On imagine facilement un groupe de recherche l’utilisant pour construire une réflexion autour de représentations picturales, pour élaborer une édition critique d’un manuscrit, pour situer spatialement (sur une carte) les différents collaborateurs à un projet… Il suffit d’avoir un peu d’imagination!

Description du projet donnée par Lily Diaz-Kommonen, dans un message diffusé sur Humanist :

ImaNote – (Image and Map Annotation Notebook) is a web-based multi-user tool that allows you, and your friends, to display a high-resolution image or a collection of images online and add annotations and links to them. You simply mark an area on an image (e.g. a map) and write an annotation related to the point.

You can keep track of the annotations using RSS (Really Simple Syndication) or link to them from your own blog/web site/email. The links lead right to the points in the image.

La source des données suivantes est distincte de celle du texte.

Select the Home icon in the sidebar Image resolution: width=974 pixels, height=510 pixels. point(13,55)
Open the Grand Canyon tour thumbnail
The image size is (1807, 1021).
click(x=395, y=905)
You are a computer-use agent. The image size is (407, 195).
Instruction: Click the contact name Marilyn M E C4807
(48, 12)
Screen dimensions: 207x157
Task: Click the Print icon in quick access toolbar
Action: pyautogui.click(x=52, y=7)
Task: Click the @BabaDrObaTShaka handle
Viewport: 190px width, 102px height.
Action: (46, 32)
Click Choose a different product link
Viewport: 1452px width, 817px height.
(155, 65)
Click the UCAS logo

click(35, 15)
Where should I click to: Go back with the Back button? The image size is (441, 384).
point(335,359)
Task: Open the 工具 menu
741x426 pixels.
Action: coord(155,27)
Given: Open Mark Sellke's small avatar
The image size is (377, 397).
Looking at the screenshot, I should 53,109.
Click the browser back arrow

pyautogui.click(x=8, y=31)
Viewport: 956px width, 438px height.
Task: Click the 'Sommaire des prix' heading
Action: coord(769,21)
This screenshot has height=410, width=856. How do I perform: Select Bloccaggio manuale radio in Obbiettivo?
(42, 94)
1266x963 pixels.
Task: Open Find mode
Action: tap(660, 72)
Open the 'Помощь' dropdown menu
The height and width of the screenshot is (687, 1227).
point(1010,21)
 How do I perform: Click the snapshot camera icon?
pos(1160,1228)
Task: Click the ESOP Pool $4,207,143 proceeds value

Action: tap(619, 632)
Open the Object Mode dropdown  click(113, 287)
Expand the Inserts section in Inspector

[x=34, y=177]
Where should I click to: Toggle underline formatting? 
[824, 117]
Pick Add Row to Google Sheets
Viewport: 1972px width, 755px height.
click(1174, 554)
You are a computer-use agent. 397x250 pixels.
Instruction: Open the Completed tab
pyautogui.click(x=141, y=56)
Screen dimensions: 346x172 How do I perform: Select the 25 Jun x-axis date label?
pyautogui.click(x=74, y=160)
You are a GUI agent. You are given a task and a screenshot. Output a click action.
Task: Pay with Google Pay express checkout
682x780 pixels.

The user management features include resetting lost passwords and account email verification. Through the group management features you can create communities that share images and publish annotations.

ImaNote is Open Source and Free Software released under the GNU General Public Licence (GPL).

ImaNote is a Zope product, written in Python, with a javascript-enhanced interface. Zope and ImaNote run on almost all Operating Systems (GNU/Linux, MacOS X, *BSD, etc.) and Microsoft Windows. It currently works with most modern browsers including Mozilla Firefox, IE7 and Opera.

Imanote was developed as a collaboration between the Systems of Representation and the Learning Environments research groups of the Media Lab at the University of Art and Design Helsinki, Finland.